由廉价的手性氨基醇与3，5-二溴或3，5-二碘水杨醛缩合得到配体，配体与VO（acac）2按一定比例络合形成络合物催化剂，考察了室温下该催化剂对芳基甲基硫醚不对称氧化反应的催化性能．结果表明，当VO（acac）2／配体摩尔比为1／2，并且以H2O2作为氧源时，催化剂具有较高的活性和中等至很高的对映选择性．与（S）-苯丙氨醇和（R）-亮氨醇衍生得到的配体相比，由（S）-缬氨醇得到的配体具有更高的对映选择性．在缓慢滴加H2O2的条件下，以3，5-二碘水杨醛和（S）-缬氨醇缩合得到的Schiff碱为配体，以苯甲硫醚和对溴苯甲硫醚为底物时，产物的ee值分别为88％和92％．研究表明，与Fe（acac）3／Schiff碱体系不同，向VO（acac）2／Schiff碱催化体系中加入羧酸或羧酸盐类化合物并不能改善催化剂的催化性能．

英文摘要：

The catalyst system of VO（acac）2 and Schiff base ligands derived from 3,5-dibromo- or 3,5-diiodosalicylaldehyde and inexpensive chiral amino alcohols was prepared. This catalyst displayed good yields and moderate to high enantioselectivity for the asymmetric oxidation of aryl methyl sulfides at room temperature when 1% catalyst （VO（acac）2/ligand molar ratio of 1：2） and H2O2 oxidant were used.
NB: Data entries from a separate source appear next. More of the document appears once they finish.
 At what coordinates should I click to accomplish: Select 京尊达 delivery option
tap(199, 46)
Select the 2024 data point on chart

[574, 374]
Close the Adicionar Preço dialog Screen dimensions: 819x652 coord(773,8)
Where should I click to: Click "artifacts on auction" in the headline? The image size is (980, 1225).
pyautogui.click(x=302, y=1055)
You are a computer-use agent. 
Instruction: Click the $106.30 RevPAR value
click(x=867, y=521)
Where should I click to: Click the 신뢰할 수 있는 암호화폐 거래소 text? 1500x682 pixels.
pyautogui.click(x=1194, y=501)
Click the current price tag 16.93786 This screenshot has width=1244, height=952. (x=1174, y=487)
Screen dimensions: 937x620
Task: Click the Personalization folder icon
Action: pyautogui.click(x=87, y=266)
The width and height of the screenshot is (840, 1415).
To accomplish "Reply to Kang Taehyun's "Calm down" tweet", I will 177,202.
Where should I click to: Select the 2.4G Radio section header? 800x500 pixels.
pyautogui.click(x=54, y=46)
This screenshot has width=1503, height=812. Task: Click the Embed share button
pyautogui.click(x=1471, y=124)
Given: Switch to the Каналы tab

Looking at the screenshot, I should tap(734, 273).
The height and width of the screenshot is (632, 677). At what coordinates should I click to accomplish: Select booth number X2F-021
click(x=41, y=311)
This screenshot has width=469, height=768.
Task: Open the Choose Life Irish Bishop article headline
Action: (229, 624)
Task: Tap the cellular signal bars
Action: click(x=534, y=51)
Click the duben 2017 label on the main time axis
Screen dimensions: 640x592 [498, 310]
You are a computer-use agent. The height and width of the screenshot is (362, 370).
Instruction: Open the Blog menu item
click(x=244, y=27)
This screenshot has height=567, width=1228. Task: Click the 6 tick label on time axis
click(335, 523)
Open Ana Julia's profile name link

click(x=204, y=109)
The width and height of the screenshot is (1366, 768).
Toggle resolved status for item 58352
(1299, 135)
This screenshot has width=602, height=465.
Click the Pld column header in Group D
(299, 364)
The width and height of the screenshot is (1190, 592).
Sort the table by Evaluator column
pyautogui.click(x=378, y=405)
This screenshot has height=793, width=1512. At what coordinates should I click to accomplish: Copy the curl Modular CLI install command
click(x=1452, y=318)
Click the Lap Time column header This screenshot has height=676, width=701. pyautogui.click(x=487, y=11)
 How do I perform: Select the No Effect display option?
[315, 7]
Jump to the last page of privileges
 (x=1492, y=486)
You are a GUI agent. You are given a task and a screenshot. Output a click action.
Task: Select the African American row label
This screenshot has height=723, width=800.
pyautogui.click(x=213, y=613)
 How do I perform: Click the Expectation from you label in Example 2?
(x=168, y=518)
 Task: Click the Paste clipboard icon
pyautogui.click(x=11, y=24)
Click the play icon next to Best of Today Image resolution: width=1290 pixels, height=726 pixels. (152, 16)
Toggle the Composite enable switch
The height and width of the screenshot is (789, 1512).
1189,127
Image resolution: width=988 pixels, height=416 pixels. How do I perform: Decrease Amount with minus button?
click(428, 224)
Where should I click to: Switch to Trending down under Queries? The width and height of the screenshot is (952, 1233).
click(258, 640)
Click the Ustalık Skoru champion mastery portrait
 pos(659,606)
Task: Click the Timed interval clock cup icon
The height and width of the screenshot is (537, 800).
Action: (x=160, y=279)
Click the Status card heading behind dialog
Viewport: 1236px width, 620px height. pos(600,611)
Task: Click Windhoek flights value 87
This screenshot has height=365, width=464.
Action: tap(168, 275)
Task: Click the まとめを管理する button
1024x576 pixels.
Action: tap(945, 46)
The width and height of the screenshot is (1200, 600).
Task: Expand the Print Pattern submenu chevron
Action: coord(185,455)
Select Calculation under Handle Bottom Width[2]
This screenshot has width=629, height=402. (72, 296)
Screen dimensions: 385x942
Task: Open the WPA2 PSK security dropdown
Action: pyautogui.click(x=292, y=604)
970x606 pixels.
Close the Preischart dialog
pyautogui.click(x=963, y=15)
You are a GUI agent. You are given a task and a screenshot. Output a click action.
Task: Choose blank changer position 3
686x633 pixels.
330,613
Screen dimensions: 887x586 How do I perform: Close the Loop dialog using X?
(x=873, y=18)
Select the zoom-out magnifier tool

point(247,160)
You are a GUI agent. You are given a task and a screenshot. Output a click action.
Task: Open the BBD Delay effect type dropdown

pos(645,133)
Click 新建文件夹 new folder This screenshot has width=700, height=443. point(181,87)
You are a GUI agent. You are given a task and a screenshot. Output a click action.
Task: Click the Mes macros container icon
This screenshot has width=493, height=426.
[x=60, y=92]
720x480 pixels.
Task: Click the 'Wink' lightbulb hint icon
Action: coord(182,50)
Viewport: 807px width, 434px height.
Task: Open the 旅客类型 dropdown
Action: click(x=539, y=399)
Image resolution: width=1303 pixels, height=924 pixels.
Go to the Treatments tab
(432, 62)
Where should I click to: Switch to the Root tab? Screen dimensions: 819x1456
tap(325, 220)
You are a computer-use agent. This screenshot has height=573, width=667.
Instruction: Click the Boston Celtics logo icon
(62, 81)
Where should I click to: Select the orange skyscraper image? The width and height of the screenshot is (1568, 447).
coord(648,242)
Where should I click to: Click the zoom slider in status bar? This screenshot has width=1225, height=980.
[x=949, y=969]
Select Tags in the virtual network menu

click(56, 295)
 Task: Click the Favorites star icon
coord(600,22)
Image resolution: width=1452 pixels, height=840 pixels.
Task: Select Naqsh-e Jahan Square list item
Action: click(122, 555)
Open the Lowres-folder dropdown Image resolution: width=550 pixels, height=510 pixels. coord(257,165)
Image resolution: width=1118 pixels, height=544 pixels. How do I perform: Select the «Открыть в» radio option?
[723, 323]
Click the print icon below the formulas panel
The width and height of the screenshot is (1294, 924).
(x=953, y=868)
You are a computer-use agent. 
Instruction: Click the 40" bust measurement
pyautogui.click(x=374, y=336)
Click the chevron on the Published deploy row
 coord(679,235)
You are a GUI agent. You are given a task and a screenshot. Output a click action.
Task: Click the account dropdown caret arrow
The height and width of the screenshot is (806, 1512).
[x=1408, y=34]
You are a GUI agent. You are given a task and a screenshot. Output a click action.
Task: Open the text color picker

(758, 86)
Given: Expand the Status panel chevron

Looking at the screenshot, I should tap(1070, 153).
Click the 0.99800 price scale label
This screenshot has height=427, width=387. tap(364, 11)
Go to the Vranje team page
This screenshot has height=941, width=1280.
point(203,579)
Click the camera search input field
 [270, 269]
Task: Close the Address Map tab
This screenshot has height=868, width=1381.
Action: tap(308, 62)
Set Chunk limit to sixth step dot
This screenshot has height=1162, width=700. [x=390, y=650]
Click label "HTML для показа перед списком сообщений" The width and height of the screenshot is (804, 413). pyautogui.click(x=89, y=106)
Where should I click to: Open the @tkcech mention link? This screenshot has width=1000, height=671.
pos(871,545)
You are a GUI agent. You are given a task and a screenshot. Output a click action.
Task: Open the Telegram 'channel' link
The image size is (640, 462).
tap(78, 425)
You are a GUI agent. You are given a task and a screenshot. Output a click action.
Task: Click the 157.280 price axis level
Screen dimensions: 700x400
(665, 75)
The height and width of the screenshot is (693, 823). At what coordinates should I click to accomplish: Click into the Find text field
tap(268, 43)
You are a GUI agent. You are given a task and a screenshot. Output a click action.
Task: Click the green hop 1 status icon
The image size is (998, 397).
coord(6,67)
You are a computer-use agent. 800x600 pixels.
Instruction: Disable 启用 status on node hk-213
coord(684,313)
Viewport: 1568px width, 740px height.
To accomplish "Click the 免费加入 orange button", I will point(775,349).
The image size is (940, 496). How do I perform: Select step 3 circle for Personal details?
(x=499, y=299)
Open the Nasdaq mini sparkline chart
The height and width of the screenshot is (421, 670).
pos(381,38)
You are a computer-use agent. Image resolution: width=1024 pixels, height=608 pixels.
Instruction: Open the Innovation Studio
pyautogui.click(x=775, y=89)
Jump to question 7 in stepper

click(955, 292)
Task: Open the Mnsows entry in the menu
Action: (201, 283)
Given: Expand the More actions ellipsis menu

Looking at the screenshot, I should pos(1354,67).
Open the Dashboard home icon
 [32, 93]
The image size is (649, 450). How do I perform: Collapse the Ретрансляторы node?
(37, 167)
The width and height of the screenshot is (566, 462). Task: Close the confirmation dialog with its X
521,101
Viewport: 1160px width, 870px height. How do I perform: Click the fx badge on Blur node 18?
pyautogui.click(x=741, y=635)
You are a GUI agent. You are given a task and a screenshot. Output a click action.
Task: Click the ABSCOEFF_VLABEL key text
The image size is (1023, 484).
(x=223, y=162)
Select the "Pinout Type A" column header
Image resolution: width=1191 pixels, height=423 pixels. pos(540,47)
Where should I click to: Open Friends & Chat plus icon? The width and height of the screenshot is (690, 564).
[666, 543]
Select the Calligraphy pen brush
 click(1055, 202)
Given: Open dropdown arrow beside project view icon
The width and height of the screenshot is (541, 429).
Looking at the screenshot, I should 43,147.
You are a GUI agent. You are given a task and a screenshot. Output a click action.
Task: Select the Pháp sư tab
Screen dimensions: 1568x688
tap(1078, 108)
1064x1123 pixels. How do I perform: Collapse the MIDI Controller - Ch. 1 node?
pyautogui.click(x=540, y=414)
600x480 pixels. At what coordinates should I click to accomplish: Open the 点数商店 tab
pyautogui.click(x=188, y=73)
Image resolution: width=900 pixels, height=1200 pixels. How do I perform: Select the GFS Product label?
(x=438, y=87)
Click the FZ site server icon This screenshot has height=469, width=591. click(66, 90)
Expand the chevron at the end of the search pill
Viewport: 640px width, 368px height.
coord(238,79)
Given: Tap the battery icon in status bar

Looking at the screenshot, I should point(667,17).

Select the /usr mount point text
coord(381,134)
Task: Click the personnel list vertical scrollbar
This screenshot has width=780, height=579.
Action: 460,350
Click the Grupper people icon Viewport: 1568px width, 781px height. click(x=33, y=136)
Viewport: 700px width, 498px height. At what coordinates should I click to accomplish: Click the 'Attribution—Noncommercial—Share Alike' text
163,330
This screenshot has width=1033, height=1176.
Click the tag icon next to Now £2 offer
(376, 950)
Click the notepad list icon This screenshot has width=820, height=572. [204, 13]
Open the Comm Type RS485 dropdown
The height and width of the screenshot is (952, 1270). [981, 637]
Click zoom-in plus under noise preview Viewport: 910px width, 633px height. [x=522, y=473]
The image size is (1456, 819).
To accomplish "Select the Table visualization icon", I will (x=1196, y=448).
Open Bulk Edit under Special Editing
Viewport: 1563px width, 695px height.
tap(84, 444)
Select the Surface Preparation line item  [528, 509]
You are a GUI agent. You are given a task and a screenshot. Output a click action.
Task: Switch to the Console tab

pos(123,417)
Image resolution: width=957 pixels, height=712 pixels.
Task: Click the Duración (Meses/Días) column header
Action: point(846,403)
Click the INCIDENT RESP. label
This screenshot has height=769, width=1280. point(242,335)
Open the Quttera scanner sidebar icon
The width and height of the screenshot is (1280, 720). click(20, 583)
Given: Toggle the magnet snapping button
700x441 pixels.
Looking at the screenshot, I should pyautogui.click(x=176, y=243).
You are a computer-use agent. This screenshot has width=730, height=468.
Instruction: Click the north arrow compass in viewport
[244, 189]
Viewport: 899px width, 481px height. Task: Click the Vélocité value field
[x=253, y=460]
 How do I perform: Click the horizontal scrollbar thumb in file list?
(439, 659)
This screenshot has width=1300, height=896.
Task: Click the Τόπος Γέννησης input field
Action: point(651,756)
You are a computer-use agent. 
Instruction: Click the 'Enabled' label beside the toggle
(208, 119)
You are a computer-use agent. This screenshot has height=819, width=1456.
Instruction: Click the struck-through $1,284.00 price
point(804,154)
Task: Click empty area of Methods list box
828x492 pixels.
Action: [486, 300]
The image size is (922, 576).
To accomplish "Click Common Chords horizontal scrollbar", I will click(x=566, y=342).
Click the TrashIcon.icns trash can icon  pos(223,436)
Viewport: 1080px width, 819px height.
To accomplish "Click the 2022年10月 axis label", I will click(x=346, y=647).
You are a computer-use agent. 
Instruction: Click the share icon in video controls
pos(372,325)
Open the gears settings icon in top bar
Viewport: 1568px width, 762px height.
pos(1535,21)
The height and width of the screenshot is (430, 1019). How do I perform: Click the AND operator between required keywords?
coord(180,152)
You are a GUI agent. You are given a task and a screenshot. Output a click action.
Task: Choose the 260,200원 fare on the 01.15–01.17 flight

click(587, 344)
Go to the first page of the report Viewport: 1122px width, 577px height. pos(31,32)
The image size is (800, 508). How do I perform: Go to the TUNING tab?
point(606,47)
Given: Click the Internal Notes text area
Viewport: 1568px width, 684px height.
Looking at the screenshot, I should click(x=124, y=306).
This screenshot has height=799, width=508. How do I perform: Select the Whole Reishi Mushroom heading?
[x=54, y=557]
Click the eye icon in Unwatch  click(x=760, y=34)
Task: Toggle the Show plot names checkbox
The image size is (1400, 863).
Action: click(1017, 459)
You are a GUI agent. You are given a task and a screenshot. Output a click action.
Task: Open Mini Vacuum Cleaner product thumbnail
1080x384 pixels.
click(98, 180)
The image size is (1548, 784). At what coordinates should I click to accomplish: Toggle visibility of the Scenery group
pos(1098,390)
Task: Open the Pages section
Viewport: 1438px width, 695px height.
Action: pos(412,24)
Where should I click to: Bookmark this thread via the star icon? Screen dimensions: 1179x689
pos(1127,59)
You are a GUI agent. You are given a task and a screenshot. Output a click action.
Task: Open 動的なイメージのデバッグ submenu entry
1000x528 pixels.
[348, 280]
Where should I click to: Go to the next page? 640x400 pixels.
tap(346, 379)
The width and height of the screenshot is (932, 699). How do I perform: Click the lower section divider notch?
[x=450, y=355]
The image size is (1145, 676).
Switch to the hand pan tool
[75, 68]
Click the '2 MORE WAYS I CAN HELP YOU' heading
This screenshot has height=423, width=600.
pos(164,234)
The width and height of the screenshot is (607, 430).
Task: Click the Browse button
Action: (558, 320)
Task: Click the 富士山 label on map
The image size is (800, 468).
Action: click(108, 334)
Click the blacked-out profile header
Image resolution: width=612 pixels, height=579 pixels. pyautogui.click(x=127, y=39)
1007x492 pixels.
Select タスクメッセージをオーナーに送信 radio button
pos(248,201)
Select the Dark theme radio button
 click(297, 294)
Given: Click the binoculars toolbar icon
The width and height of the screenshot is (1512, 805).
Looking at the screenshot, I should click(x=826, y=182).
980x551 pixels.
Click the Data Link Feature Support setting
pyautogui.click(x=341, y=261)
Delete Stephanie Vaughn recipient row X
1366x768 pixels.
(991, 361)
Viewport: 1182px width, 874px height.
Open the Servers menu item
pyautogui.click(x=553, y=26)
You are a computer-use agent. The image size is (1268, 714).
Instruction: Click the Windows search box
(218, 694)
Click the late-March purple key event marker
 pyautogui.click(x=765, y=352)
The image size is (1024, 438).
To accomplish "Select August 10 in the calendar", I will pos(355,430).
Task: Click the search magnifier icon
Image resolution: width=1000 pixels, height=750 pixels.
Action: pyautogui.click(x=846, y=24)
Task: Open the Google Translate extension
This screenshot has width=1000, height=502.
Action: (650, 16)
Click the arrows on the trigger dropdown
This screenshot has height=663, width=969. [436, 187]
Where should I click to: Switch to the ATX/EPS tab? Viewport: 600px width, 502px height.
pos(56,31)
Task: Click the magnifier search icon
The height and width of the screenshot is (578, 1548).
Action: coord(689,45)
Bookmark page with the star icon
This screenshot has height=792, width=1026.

The ligands derived from （S）-valinol exhibited considerably higher enantioselectivity than those ligands derived from （S）-phenylalaninol and （R）-leucinol. The enantiomeric excess values were improved up to 88% for methyl phenyl sulfoxide and 92% for methyl p-bromophenyl sulfoxide by slow dropwise addition of H202 with the ligand prepared from 3,5-diiodosalicylaldehyde and （S）-valinol. The present study showed that the catalytic efficiency of VO（acac）2/Schiff base systems could not be improved by the addition of carboxylic acids or carboxylate salts.